State Health Officer decries ‘lack of trust’ from the public on vaccines

Alabama State Health Officer Dr. Scott Harris expressed concern over the fact that many Alabamians are still skeptical about the COVID vaccine along with other vaccines.

Harris discussed the issue Friday on Alabama Public Television’s “Capitol Journal.”

“Yeah, it’s certainly is a concern,” Harris said. “There was a real loss of trust between the public and the people that they normally come to for advice about vaccines. We still hear some of that rhetoric going on now. The original COVID vaccines were fully FDA approved within about six or seven months when they were released back in the summer of 2021, which is the same process with every vaccine we’ve ever taken ever. And yet, people just failed to trust it. That’s still an issue.”

The state health officer believes much of the concern is unwarranted.

“Even now we’re approaching our third generation of these vaccines,” he said. “There’s more safety data available on the COVID vaccine than any vaccine that’s ever been developed ever, and it’s an appropriate vaccine in the right person to be taken, and yet people still mistrust it I think. And so that is unfortunate.”

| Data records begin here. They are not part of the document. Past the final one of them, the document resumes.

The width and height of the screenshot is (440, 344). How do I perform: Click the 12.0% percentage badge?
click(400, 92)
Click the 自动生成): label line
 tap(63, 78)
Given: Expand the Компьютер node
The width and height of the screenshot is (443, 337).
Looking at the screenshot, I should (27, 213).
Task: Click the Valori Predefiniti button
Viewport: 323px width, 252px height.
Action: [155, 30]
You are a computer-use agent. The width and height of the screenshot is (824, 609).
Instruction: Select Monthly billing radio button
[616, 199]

Harris also thinks this is causing many people to forgo getting other needed vaccinations.

“We’ve seen parents who maybe vaccinated their older children without any concern after talking to their pediatrician who now have a lot of questions and wonder if they should vaccinate their young kids with anything,” he said. “Measles or tetanus or German measles or chicken pox, all of those vaccines. That’s starting to recover fortunately.”

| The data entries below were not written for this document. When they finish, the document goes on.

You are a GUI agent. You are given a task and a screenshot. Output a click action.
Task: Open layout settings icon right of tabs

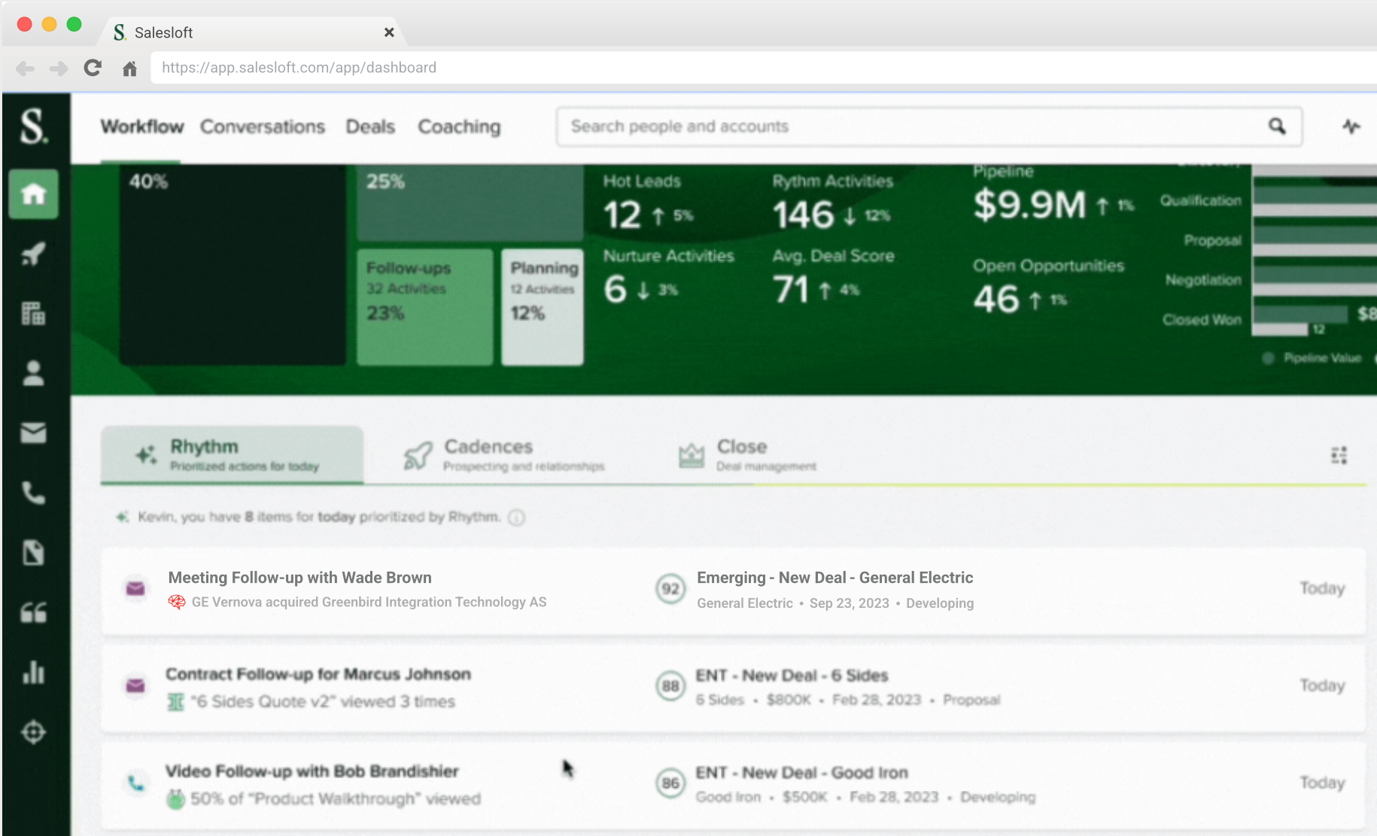(x=1339, y=456)
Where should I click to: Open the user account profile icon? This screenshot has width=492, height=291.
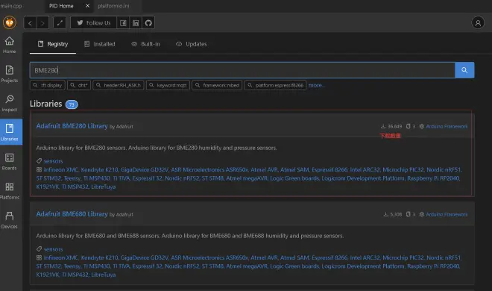(x=478, y=22)
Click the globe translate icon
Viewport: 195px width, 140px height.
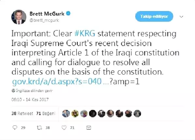pyautogui.click(x=13, y=91)
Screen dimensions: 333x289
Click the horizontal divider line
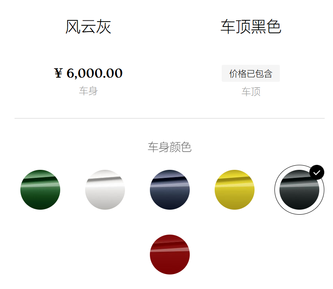coord(170,118)
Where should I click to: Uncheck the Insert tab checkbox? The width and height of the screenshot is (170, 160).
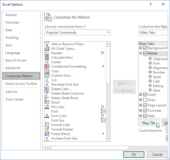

He blamed much of the distrust on the fact that the disease was new and some of the guidance was changing throughout the pandemic.

“It was really clear that the messenger, in a lot of ways, was more important than the message,” he said. “It was such a divided time during the pandemic, and people were really not sure who to trust. There was a lot of conflicting information. Because we were living in real-time, watching science evolve with this disease, the guidance changed, and because people hear that, they mistrust, and they wonder, ‘Why? Were you lying to me last week because this week you’re telling me something that is different?’ And so, you know, those are things that you can expect. It made it really hard for people to know where to get good information.”

Harris said one of the issues they faced during the pandemic and continue to face today is the current state of news media in the country.

“And we also kind of have this sort of democratization of press, if you will, so everybody can pull the news from exactly the person they want to get it from, you can be inside your own bubble if you will, and reinforce what you already think,” he said. “And we had a hard time trying to figure out how to get through that. I would say we didn’t do it that well in a lot of ways.

“I think what we have learned is it is really important to work on building trust first. And then, if and when you have an episode like this, people are more inclined to listen to you.”